The output of each Transformer block is then passed to the next block, allowing the model to learn increasingly abstract relationships between the characters.

Final Layer Normalization and Linear Projection

After passing through all the Transformer blocks, the embeddings undergo a final layer normalization to ensure their values are on a similar scale. The normalized embeddings are then passed through a linear layer that projects them onto the output vocabulary size, resulting in logits for each possible character.


The model is trained using a batched approach, where it processes multiple independent sequences in parallel. At each iteration, a batch of input sequences (xb) and their corresponding target sequences (yb) are sampled from the training data. The model computes the logits for the input sequences, and the loss is calculated using cross-entropy between the logits and the target sequences.

The gradients of the loss with respect to the model's parameters are computed using backpropagation, and the optimizer updates the model's weights accordingly.


During training, the model's performance is regularly evaluated on both the training and validation datasets. This helps to monitor the model's progress and detect any signs of overfitting. The evaluation process involves estimating the average loss over a fixed number of iterations for both the training and validation sets.

Text Generation

The trained model can be used to generate text by providing a context as input and specifying the desired number of new tokens to generate. The model outputs logits for the next character, which are then converted to probabilities using the softmax function. A character is sampled from the probability distribution, and the process is repeated until the desired number of characters is generated.


To use the model for text generation, provide a context as input, and specify the number of new tokens to generate. The model will return the generated text as output and into the output.txt for clear visual representation between both texts.

context = torch.zeros((1, 1), dtype=torch.long, device=device)
generated_text = decode(m.generate(context, max_new_tokens=2000)[0].tolist())

Replace max_new_tokens with the desired number of characters to generate.

To test different amounts of steps used to train, change the hyperparameters max_inters

# Hyperparameters
batch_size = 16 
block_size = 32 
max_iters = 15000 # I've implemented early stopping for the training loop so test as you see fit.
eval_interval = 100
learning_rate = 1e-3
device = 'cuda' if torch.cuda.is_available() else 'cpu'
eval_iters = 200
n_embd = 64
n_head = 4
n_layer = 4
dropout = 0.0
# ------------

NOTE The highest iteration reached was:

step 15500: train loss 1.4772, val loss 1.6709

The result is in the output.txt file.

You can also view the 1000th step iteration in the 1000thstep.txt

Lessons Learned

1. Transformer architecture

Implementing the Transformer architecture helped gain a deeper understanding of the inner workings of self-attention, multi-head attention, and positional embeddings.

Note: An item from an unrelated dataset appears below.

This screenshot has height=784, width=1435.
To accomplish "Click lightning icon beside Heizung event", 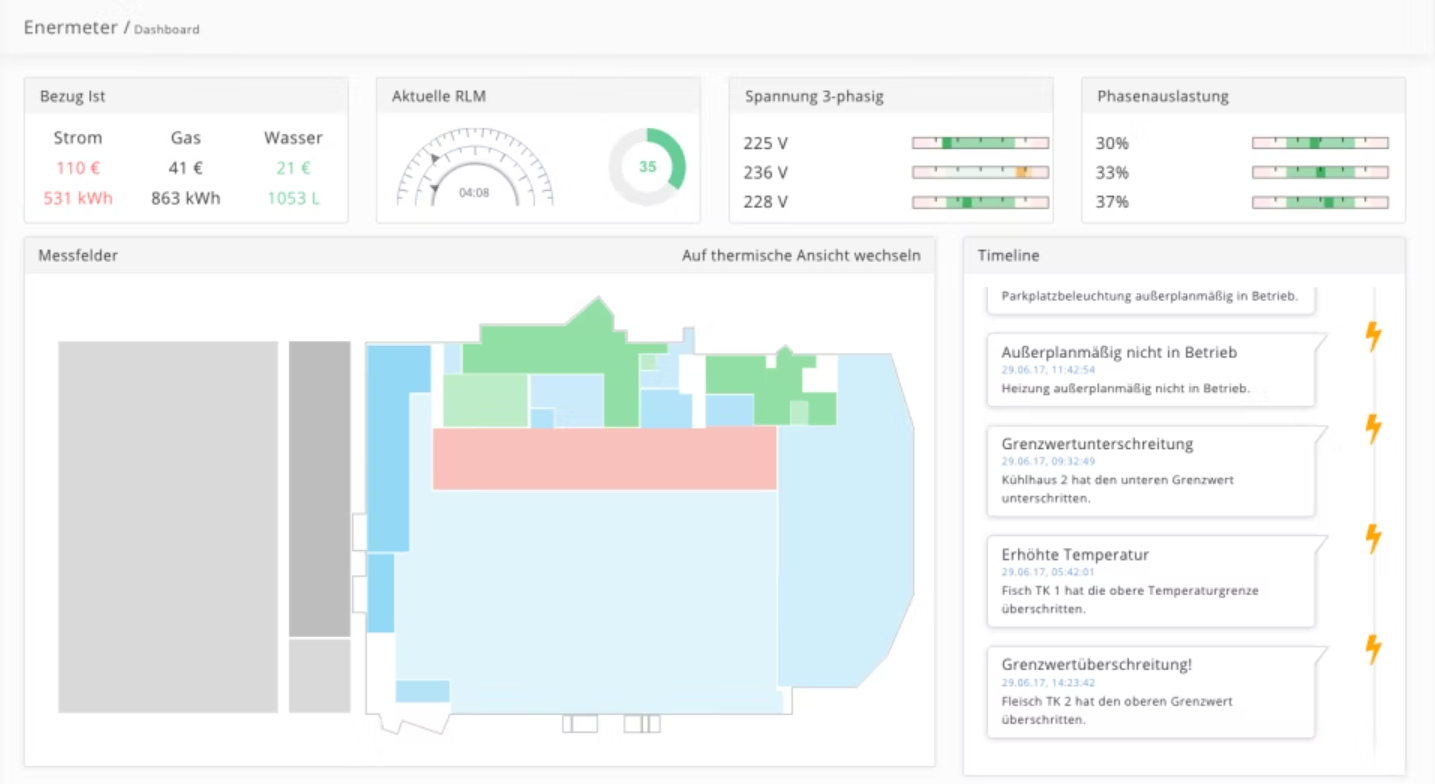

2. Character-level language modeling

Working with a character-based dataset provided insights into the challenges and nuances of predicting the next character in a sequence, as opposed to word-level language modeling.

3. Dataset splitting and evaluation

Splitting the dataset into training and validation sets, and regularly evaluating the model's performance on both sets, helped monitor the model's generalization capabilities and prevent overfitting.

4. Text generation

Implementing the model's text generation functionality provided experience in working with the softmax function, sampling from a probability distribution, and concatenating the generated tokens to create the final output.